* _Your instructions_: Filter the records for lines holding the string "computer".

Supplied data Block Start

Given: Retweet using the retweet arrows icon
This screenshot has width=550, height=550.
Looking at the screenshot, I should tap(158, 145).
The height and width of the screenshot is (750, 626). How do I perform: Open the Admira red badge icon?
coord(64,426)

Supplied data Block End
Supplied data Block Start

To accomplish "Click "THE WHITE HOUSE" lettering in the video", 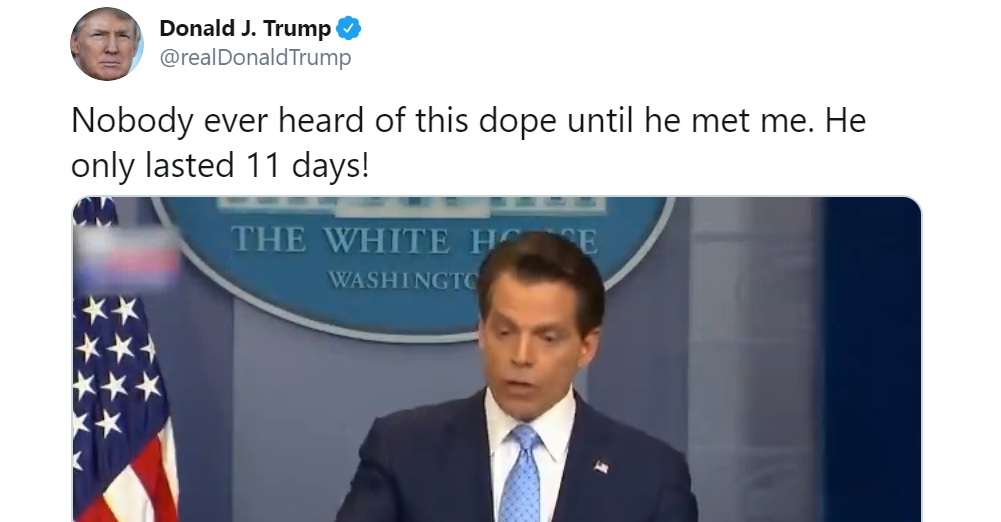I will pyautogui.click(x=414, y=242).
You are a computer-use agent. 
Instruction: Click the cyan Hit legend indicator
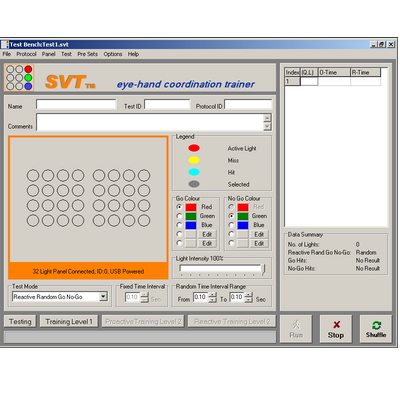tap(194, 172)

Supplied data Block End
Supplied data Block Start

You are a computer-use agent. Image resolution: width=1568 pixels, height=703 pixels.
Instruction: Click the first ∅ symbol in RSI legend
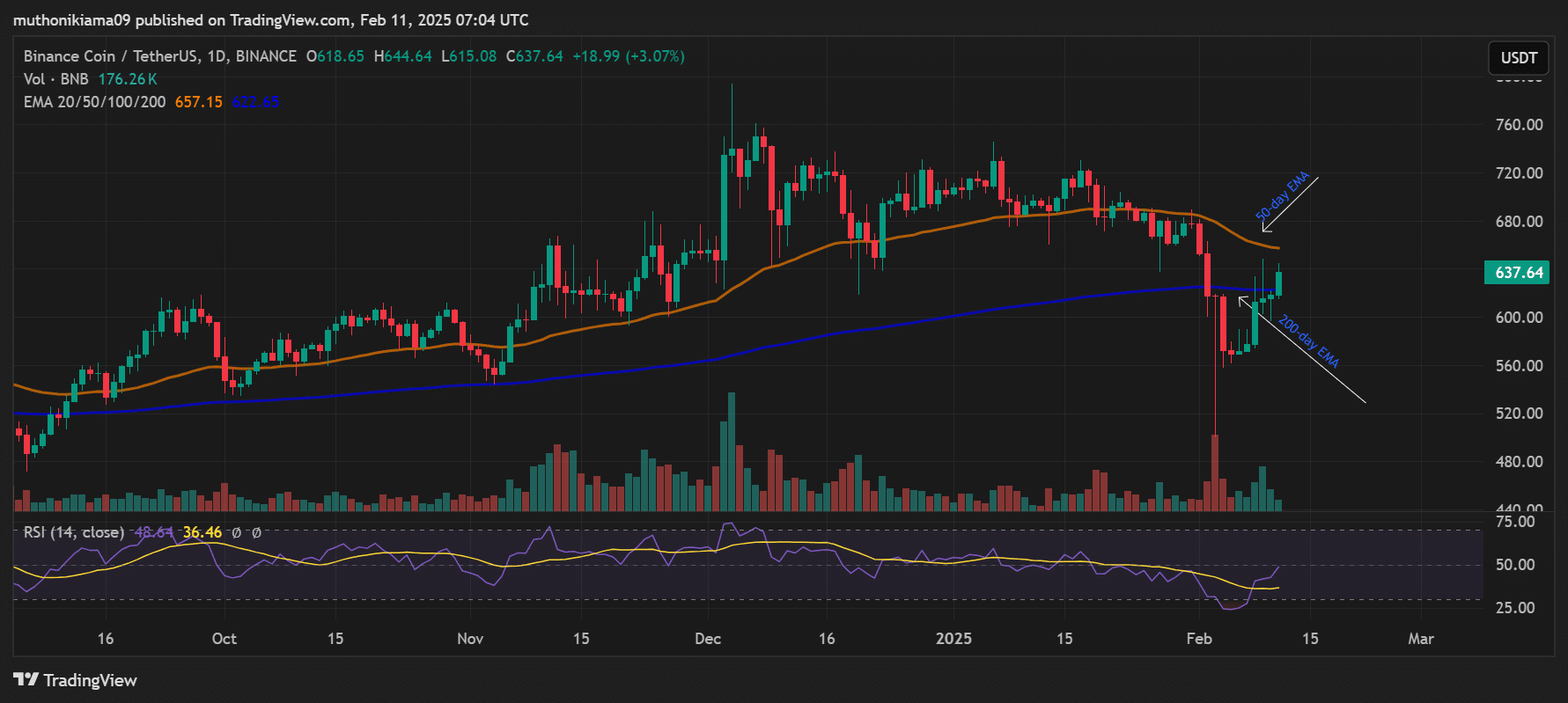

Supplied data Block End

* _Answer space_:
You are a computer-use agent. 
You are a computer-use agent. Image resolution: width=1568 pixels, height=703 pixels.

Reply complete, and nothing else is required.